───── Metin bölümü ─────

Emsal Mahkeme Kararı Bakırköy 5. Asliye Ticaret Mahkemesi 2020/378 E. 2022/1200 K. 20.12.2022 T.

Görüntülediğiniz mahkeme kararı henüz kesinleşmemiştir. Yararlı olması amacıyla eklenmiştir.

T.C. BAKIRKÖY 5. ASLİYE TİCARET MAHKEMESİ

ESAS NO : 2020/378 Esas
KARAR NO : 2022/1200

DAVA : Tazminat (Ticari Satımdan Kaynaklanan Semenin Tenzili)
DAVA TARİHİ : 26/06/2020
KARAR TARİHİ : 20/12/2022
KARAR YAZIM TARİHİ : 30/12/2022
Mahkememizde görülmekte olan Tazminat (Ticari Satımdan Kaynaklanan Semenin Tenzili) davasının yapılan açık yargılaması sonunda,
GEREĞİ DÜŞÜNÜLDÜ:
Davacı vekili dava dilekçesinde özetle; Müvekkili şirketin “…” adı altında gıda sektöründe hizmet veren bir firma olduğunu, sektörün bir gereği olarak müşterilerine daha iyi hizmet vermek amacıyla davalı şirketle 4 adet …. marka …. ekranının satın alma işinin sözlü olarak yapıldığını, söz konusu malların tesliminin 12/09/2019 tarihinde muhatap şirket yetkilileri tarafından yapıldığını, ancak montaj sırasında yapılan incelemede teslim edilen ürünlerden birinin ekranının kutusundan çıkarılırken kırık olduğunun hem müvekkil şirket yetkilileri hem de ürünleri teslim eden şirket yetkilileri tarafından anlaşıldığını, bunun üzerine ürün teslimi yapan davalı şirket yetkilisinin 12/09/2019 tarih ve …. sayılı Arıza Bakım Tamir Montaj ve Ürün Teslim Formunda bu durumu tutanağa bağladığını, ürünün teslimi yapılırken ayıbın davalı tarafından aynı gün haberinin olduğunu, buna istinaden ürün değişimi ve fatura teslimi hakkında davalı şirkete bu durumu e-mail ile bildirildiğini, üründeki ayıbın tespiti amacıyla Bakırköy … Asliye Ticaret Mahkemesi … D.İş dosyası ile ayıplı ürünlerin mahallinde keşfinin talep edildiğini, yapılan bilirkişi incelemesi sonucu hazırlanan raporda; “…. sisteminde alt sırada yer alan TV’lerden sol tarafta montajı yapılan … marka … model …. seri nolu TV ekranında 3 ayrı yerde çatlak tespit edildiğini, … işlmeci sayesinde görüntü ekranlara bölündüğünden üzerinde çatlak ve kırık tespiti yapılan TV kaynaklı tüm sistemin kullanılamaz hale gelebileceğini, özellikle futbol maçları yayınlarının yapıldığının anlaşıldığını, sistemin komple etkilenmesi ile müşteri karşısında zor durumda kalınacağını, maddi kayıp yaşayabilecekleri kanaatine varıldığı” bildirildiğini, davalı şirket tarafından satılan ürünün ayıplı olduğunun kabulü ile bilirkişi tarafından belirlenecek ayıp oranında satış bedelinden indirim uygulanmasına ve tespit edilecek fark bedelin ihtarname tarihinden başlatılacak ticari temerrüt faizi ile birlikte karşı taraftan alınarak müvekkil şirkete verilmesine yönelik karar verilmesini talep ettiği görülmüştür.

───── Mevcut veriler ─────

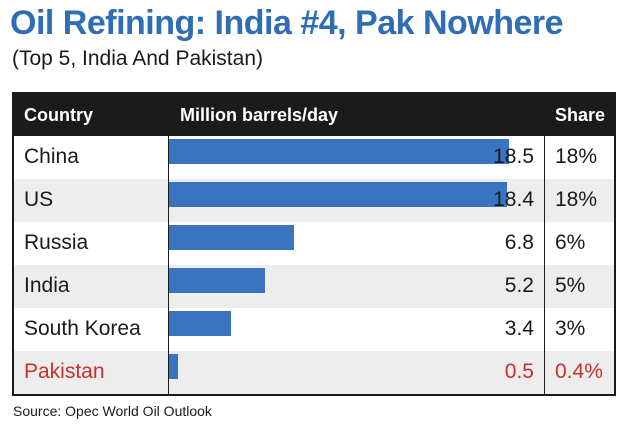 The image size is (634, 428). I want to click on value-label: 18.5, so click(514, 156).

─────

▶ Görevleriniz
**A)** Mahkeme kararı metnini iki cümleyle özetleyin.
**B)** Mahkeme kararı metnini kaldığı yerden sürdürün.

▶ Yanıtlar
**A)** Bakırköy 5. Asliye Ticaret Mahkemesinde görülen 2020/378 Esas sayılı davada davacı vekili, gıda sektöründe hizmet veren müvekkili şirketin davalı şirketten sözlü olarak satın aldığı 4 ekrandan birinin 12/09/2019 tarihli teslimde montaj sırasında kutusundan kırık çıktığını ve bu durumun teslim formunda tutanağa bağlandığını ileri sürmüştür. Davacı, ayıbın tespiti için yaptırılan bilirkişi incelemesinde ekranda 3 ayrı yerde çatlak bulunduğunu ve tüm sistemin kullanılamaz hale gelebileceğini aktararak, bilirkişice belirlenecek ayıp oranında satış bedelinden indirim yapılmasını ve fark bedelin ihtarname tarihinden itibaren işleyecek ticari temerrüt faiziyle tahsilini talep etmiştir.

**B)**
Davalı vekili cevap dilekçesinde özetle;huzurdaki davanın yetkisiz mahkemede açıldığını, davacının, Müvekkil tarafından satılan 4 adet led monitörden 1 adedinin arızalı olduğundan bahisle ayıp oranında sayış bedelinden indirim talep ettiğini, ancak davacının yan ürünlerin bedelinin tamamını ödemediğini, müvekkilin ödeme taleplerini de reddettiğini, taraflar arasında mal satımına ilişkin sözlü bir sözleşme yapıldığını, mal alım ve satım sözleşmelerinin karşılıklı borç yükleyen sözleşmeler olduğunu, bu nedenle davacının müvekkilden talepte bulunabilmesi için öncelikle üzerine düşen edimi ifa etmesinin gerektiğini, tarafların 33.000,00-TL+K.D.V karşılığı anlaşılmış ise de müvekkilin tüm taleplerine rağmen 5.940,00-TL ödemeyi halen yapmadığını, davalı yan sözleşme bedelinin K.D.V dahil 33.000,00-TL olduğunu belirtmiş ise de bu iddianın gerçeği yansıtmadığını ve davalının bakiye borcundan kurtulma çabasının bir tezahürü olduğunu, tarafların birim fiyat + K.D.V yani 33.000,00-TL+K.D.V olarak anlaştıklarını, birim fiyat + K.D.V’nin davacının onayına sunulduğunu, onay sonrası sevkiyat ve kurulumun tamamlandığını, akabinde birim fiyat + K.D.V tutarındaki faturanın düzenlenerek davacıya gönderildiğini, sözleşmelerde K.D.V dahil mi yoksa hariç mi olacağı hususunda bir belirme yapılmadığında, Gelirler İdaresi Başkanlığının K.D.V’nin sözleşmeye ilave edilmesi yönünde kanaat bildirdiğini, öte yandan müvekkilin davacıya sattığı aynı ürünleri başka müşterilerine de aynı birim fiyattan ve hatta daha yüksek bir fiyattan satmış olduğunu, bu durumun ticari defter ve kayıtları ile sabit olduğunu, yetki itirazlarının kabulünü ve davanın reddini talep ettiği görülmüştür.
DELİLLER VE GEREKÇE:
Dava, ayıp nedeniyle zararın tazmini istemine ilişkindir.
Mal alım satım sözleşmesi kapsamında ayıplı mal teslimi sabit olup sözleşmede belirlenen emtia bedelinin KDV dahil fiyat olarak mı yoksa KDV hariç fiyat olarak belirlendiği, davacının ödemeye ilişkin edimini yerine getirip getirmediği, ayıp nedeniyle davacının satış bedelinden indirim talep edip edemeyeceği noktasında uyuşmazlık olduğu tespit edildi.
Ayıbın niteliği, niteliğe göre süresinde ayıp ihbarında bulunup bulunmadığı, belirlenecek ayıbın niteliği dikkate alınarak TBK’nın 227. Maddesindeki hangi seçimlik hakların kullanılabileceğine ilişkin değerlendirme yapmak üzere tanıklar dinlenmiş ve bilirkişi incelemesi tapılmasına karar verilmiştir.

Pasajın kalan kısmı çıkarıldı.